• RECORDED DATA:
__________

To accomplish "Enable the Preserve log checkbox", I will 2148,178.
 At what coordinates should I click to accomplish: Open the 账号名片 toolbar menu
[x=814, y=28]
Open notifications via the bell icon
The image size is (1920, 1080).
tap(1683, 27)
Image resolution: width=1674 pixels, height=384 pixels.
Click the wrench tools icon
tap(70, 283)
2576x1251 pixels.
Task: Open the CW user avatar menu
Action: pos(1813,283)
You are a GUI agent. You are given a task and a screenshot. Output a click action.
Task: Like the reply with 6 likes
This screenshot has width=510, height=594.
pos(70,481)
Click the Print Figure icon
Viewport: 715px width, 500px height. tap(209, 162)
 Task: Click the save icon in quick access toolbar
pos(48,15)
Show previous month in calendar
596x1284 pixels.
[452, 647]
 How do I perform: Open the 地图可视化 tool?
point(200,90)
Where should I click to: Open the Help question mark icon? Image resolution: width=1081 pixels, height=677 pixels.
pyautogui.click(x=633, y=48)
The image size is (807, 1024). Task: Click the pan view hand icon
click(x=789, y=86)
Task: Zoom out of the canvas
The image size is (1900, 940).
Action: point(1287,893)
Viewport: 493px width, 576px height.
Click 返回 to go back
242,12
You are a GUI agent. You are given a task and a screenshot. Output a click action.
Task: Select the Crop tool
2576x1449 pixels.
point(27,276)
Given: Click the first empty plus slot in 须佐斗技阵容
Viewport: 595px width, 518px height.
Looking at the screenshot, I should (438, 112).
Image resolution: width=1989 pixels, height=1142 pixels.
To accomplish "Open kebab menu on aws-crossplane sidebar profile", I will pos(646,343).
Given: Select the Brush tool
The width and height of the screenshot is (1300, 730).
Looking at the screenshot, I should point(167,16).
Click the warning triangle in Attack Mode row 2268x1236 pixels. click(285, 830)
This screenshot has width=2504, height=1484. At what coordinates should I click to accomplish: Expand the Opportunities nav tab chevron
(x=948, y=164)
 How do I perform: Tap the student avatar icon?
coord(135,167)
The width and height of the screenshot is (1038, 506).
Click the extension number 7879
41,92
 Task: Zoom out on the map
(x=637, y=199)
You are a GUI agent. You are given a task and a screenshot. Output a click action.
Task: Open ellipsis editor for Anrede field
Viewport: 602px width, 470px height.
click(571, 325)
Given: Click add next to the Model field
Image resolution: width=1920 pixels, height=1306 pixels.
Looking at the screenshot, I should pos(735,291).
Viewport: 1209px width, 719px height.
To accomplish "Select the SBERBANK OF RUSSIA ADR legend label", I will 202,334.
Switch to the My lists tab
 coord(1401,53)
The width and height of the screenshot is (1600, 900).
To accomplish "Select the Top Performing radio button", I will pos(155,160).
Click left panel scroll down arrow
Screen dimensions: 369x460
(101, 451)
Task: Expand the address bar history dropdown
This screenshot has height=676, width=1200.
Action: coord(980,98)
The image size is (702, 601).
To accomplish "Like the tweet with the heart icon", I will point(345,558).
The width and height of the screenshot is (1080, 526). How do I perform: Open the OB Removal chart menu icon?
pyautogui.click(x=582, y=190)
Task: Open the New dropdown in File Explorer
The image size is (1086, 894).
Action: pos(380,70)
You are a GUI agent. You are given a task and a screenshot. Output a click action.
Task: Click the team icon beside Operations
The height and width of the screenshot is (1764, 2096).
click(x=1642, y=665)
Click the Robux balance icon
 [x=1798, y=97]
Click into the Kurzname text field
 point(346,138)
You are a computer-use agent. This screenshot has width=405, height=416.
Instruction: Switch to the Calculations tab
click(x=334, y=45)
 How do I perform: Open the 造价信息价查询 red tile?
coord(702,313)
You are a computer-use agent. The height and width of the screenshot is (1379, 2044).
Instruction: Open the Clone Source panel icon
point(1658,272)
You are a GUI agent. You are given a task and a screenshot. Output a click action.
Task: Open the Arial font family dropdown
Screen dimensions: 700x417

__________

• WHAT YOU SHOULD DO:
Copy out the records from the line containing "Image resolution: width=1989" to the line containing "coord(1401,53)", inclusive, reproducing them verbatim.

• COMPLETE RESPONSE:
Image resolution: width=1989 pixels, height=1142 pixels.
To accomplish "Open kebab menu on aws-crossplane sidebar profile", I will pos(646,343).
Given: Select the Brush tool
The width and height of the screenshot is (1300, 730).
Looking at the screenshot, I should point(167,16).
Click the warning triangle in Attack Mode row 2268x1236 pixels. click(285, 830)
This screenshot has width=2504, height=1484. At what coordinates should I click to accomplish: Expand the Opportunities nav tab chevron
(x=948, y=164)
 How do I perform: Tap the student avatar icon?
coord(135,167)
The width and height of the screenshot is (1038, 506).
Click the extension number 7879
41,92
 Task: Zoom out on the map
(x=637, y=199)
You are a GUI agent. You are given a task and a screenshot. Output a click action.
Task: Open ellipsis editor for Anrede field
Viewport: 602px width, 470px height.
click(571, 325)
Given: Click add next to the Model field
Image resolution: width=1920 pixels, height=1306 pixels.
Looking at the screenshot, I should pos(735,291).
Viewport: 1209px width, 719px height.
To accomplish "Select the SBERBANK OF RUSSIA ADR legend label", I will 202,334.
Switch to the My lists tab
 coord(1401,53)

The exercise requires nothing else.